#### Esercizi
**a)** Nell'intervista a Roberto Satti, quale cachet a serata dichiara di chiedere l'intervistato?
**b)** Prosegui l'intervista a Roberto Satti a partire dall'ultima risposta riportata.

#### Brano riportato
Lei è sempre stato considerato l’Elvis Presley italiano: la sua coerenza musicale è tuttora un marchio di fabbrica, vero?
«Dopo i fasti sanremesi c’è stato il revival degli anni ’50 e ’60 grazie a Red Ronnie, mio testimone di nozze. Con Little Tony abbiamo riproposto gli anni d’oro del rock’n’roll ma ora amo anche il soul, il jazz, il country americano».

Little Tony, un fratello di rock?
«Di sangue. A Sanremo ero arrivato, in quel 1964, con 10.000 lire in tasca che mi aveva dato mamma e Tony mi vide in un angolo un po’ affamato, si presentò e per tutta la settimana mi ha pagato ristoranti di lusso. Era un signore e mi contagiò con l’amore per le auto di lusso. Sa, ho speso una fortuna in Jaguar, Porsche e Buick».

Con 36 concerti in una sola estate lei si gestisce ancora bene...
«Faccio tutto da solo, senza manager visto che negli anni sono stato beffato da persone di cui mi sono maldestramente fidato. Ho il mio chitarrista, Valerio Marchetti, che mi aiuta. Negli ultimi anni ho inciso nuovi brani, molti dal vivo e non so cosa sia l’autotune».

Beh, avrà aumentato il suo tesoretto, ormai i soldi si fanno con i concerti.
«Ho un cachet basso che va da 7.900 a un massimo di 9.900 euro. Rispetto ad alcuni colleghi della mia generazione che sparano 25.000 o 30.000 euro a serata mi accontento ma faccio quel numero di show che, per la mia età, sono tantissimi».

Quanti dischi ha venduto in 61 anni, dal 1964 ad oggi?
«Dicono 57 milioni ma i soldi di questi 57 milioni di dischi non li ho visti tutti. Chissà in quali tasche sono finiti».

Senza la musica, la chitarra e il rock cosa avrebbe fatto Roberto Satti?
«Guardi, papà mi disse: o diventi un ingegnere o un medico. E mamma: no, dovresti fare il parroco. A 80 anni sono ancora qui che suono e canto rock’n’roll e blues. Ma ho trovato il tempo anche di farmi ribattezzare».

Prego?
«Sì, non ero certo che papà e mamma l’avessero fatto nel 1945, quando sono nato. Così, qualche anno fa, mi sono battezzato e per essere sicuro, ho rifatto anche la prima comunione e la cresima».

#### Materiale raccolto

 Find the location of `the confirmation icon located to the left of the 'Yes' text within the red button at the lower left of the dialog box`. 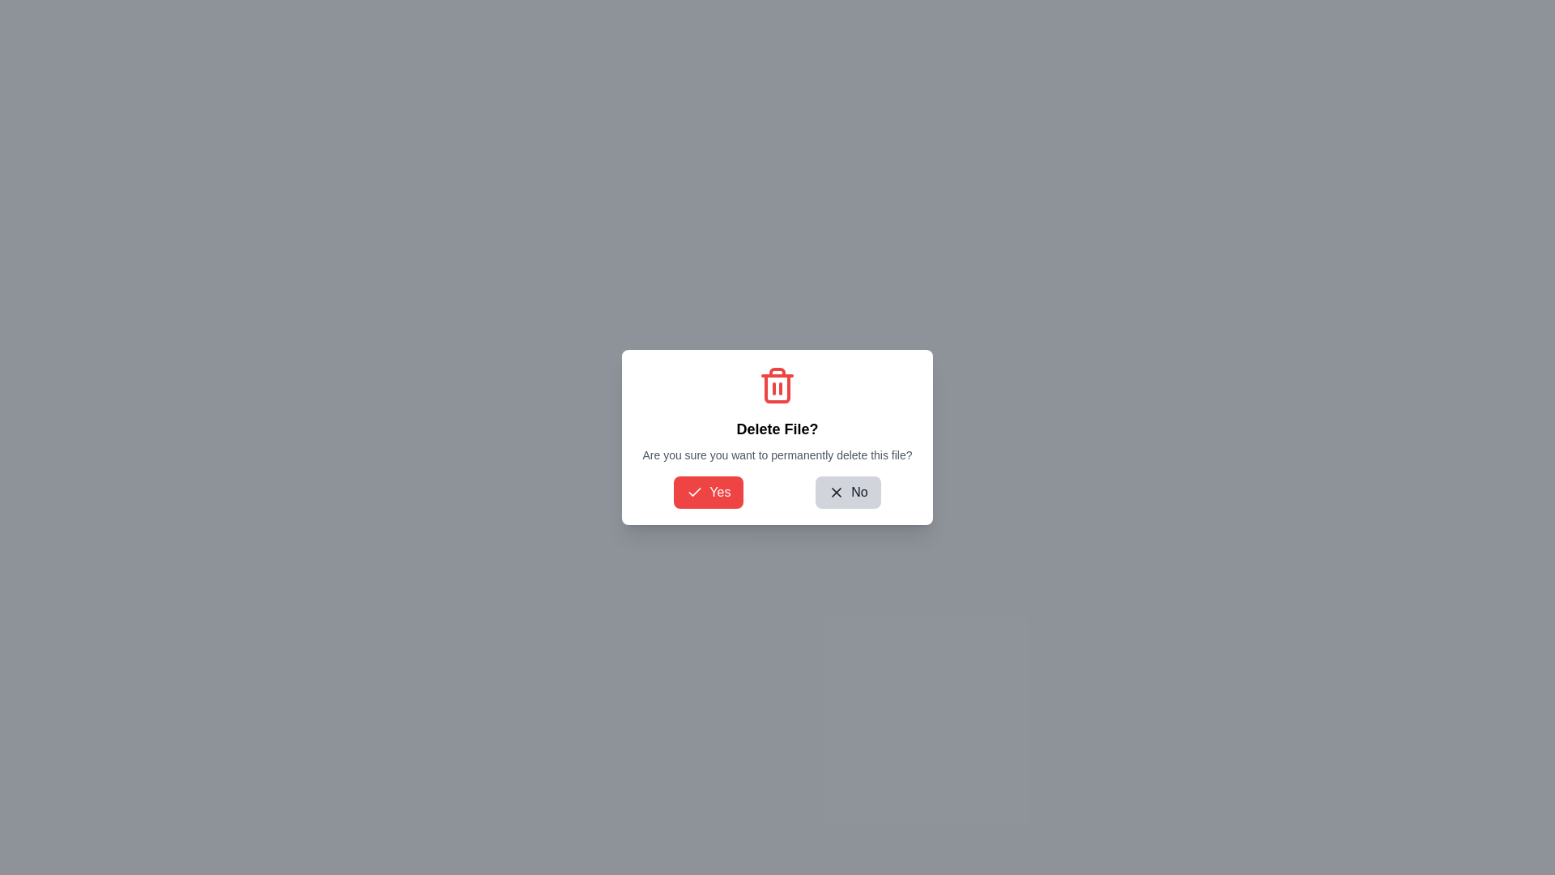

the confirmation icon located to the left of the 'Yes' text within the red button at the lower left of the dialog box is located at coordinates (695, 492).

#### Soluzioni
**a)** Da 7.900 a un massimo di 9.900 euro.

**b)**
Il suo Dio (musicale) resta Elvis?
«Amo cantare le canzoni con la sua timbrica ma sto esplorando anche la grande musica blues e autori come Pete Seeger, John Lee Hooker, Tony Joe White. Ai giovani non dicono molto ma sono storia. Una grande cantante di gospel di quegli anni, Sister Rosetta Thorpe, mi ha inoculato la passione per il gospel, sa io sono molto credente».

Vero che, alcuni mesi fa, stava per morire sul palco?
«Eravamo a Pordenone, stavo tenendo il mio solito concerto di due ore quando sono svenuto, crollato a terra. Mio figlio di 12 anni ha detto. Papà è morto!».

Cosa era accaduto?
«Avevo preso una quantità enorme di antibiotici, non avevo mangiato per 36 ore e ho perso i sensi. Non ho visto più nulla. Pensavo sinceramente di essere passato all’altro mondo».

E torniamo a Sanremo, lei manca in gara dal 2003, possibile?
«Possibilissimo. Amadeus mi ha bocciato per cinque anni di seguito e Carlo Conti anche. Ora leggo, con stupore, che sarei nel cast del Festival 2026 insieme a Patty Pravo».

Ci andrebbe?
«Allora, premesso che non ho saputo assolutamente niente dalla Rai o dallo stesso Conti, mi piacerebbe ma alle mie condizioni. Ho una carriera e un’età, non mi farebbe dispiacere avere voce in capitolo».

In che senso?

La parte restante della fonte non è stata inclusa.